DI COSA SI TRATTA: un uomo, marito e padre felice, uccide una donna in un appartamento di Parigi. E' la moglie del suo migliore amico.
COSA MI E' PIACIUTO:
la progressione inesorabile dalla iniziale calma olimpica dell'omicida all'inquietudine insostenibile, accresciuta dal perdono di tutti e quindi dall'impossibilità di espiare la colpa. Inizialmente sembrerebbe un classico poliziesco del tipo B (il tipo A è caratterizzato dall'ignoranza dello spettatore su chi sia il colpevole, il tipo B è lo schema tipico dei telefilm del Tenente Colombo), e invece poco alla volta si comprende come la conoscenza dell'accaduto serva al narratore per delineare il percorso interiore del protagonista e di coloro che gli stanno accanto. Chabrol padroneggia ogni ingrediente in modo accuratissimo, dalla musica (bella colonna sonora di Pierre Jansen contenente citazioni bachiane, la Passione secondo Matteo) agli arredi
(l'amico dell'omicida, dunque il vedovo, è architetto, e gli ha arredato la casa secondo uno stile moderno che richiama alla mente alcuni film di Godard, o il Tati di Mon oncle e Play Time), dai dialoghi perfetti alla fotografia. Recitazione sobria ma molto convincente da parte di tutti gli attori, con un plauso particolare a Stéphane Audran.
COSA NON MI HA CONVINTO: il raffreddamento della materia, marchio di fabbrica di Chabrol, può distrarre dalla compartecipazione emotiva e intellettuale.

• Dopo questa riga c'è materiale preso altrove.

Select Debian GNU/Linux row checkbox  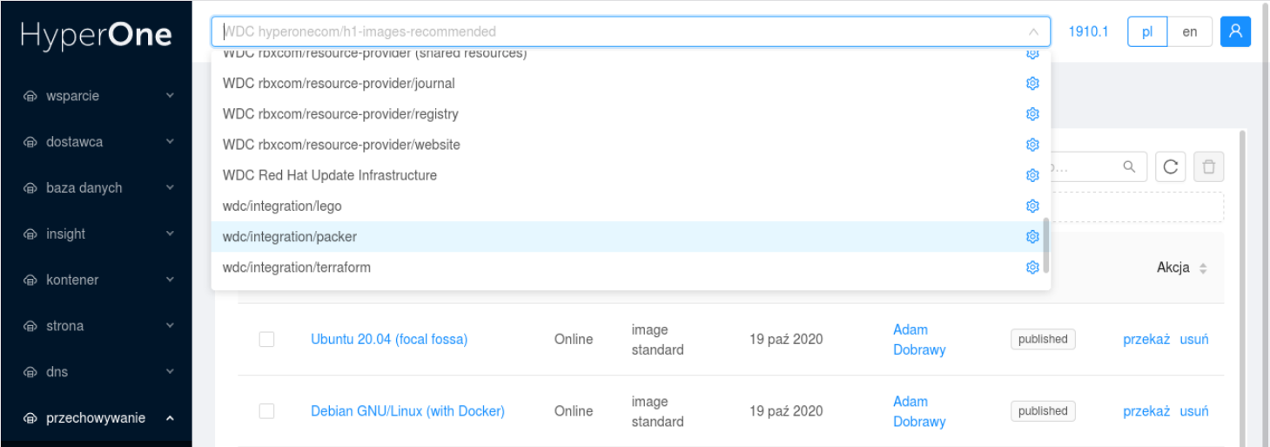(266, 411)
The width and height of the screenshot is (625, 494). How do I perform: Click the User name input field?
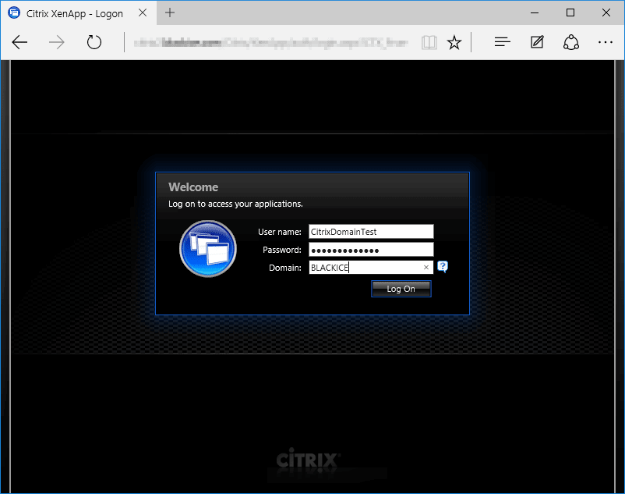pos(370,232)
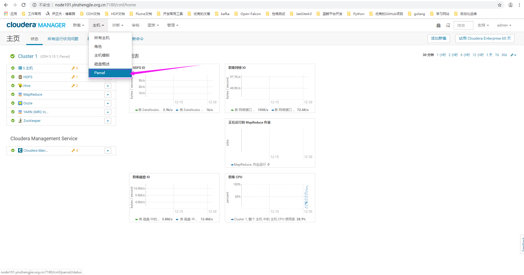Click the 添加群集 button
The width and height of the screenshot is (524, 275).
[x=438, y=39]
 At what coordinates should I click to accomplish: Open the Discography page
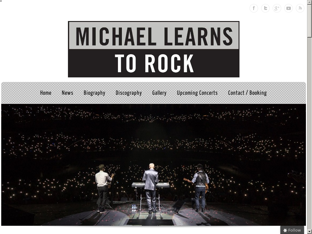pyautogui.click(x=129, y=93)
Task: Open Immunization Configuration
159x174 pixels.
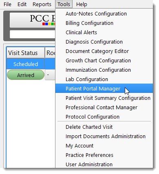Action: pos(104,70)
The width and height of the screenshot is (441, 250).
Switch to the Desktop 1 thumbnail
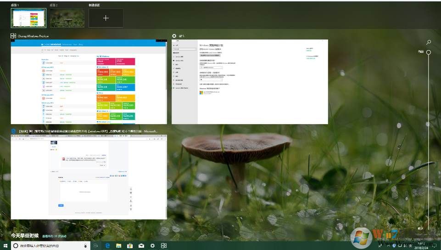29,18
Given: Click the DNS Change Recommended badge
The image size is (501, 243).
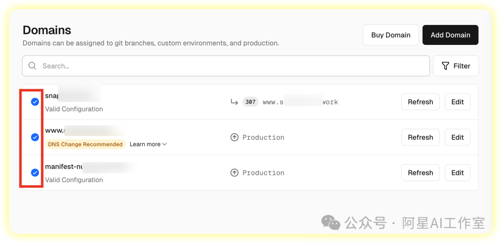Looking at the screenshot, I should tap(85, 144).
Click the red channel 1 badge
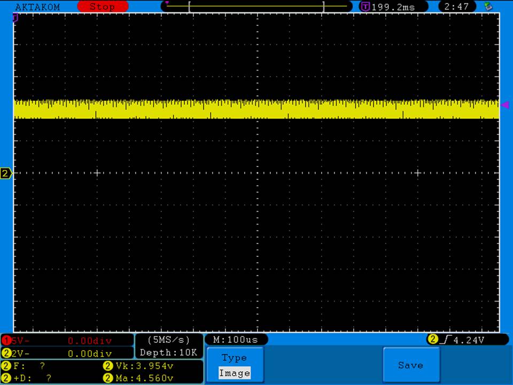513x385 pixels. (6, 341)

CURIOSITA': nessuno dei maggiori dizionari dei film in lingua italiana cita questo film. Eppure se ne conosce il titolo in italiano, quindi a suo tempo dovrebbe essere uscito dalle nostre parti. La traduzione del titolo, peraltro, come spesso accade, è meno attinente dell'originale allo spirito del film.
Ho visto Sul far della notte in francese con sottotitoli in inglese (resi talora necessari dalla precaria qualità acustica della ripresa dei dialoghi).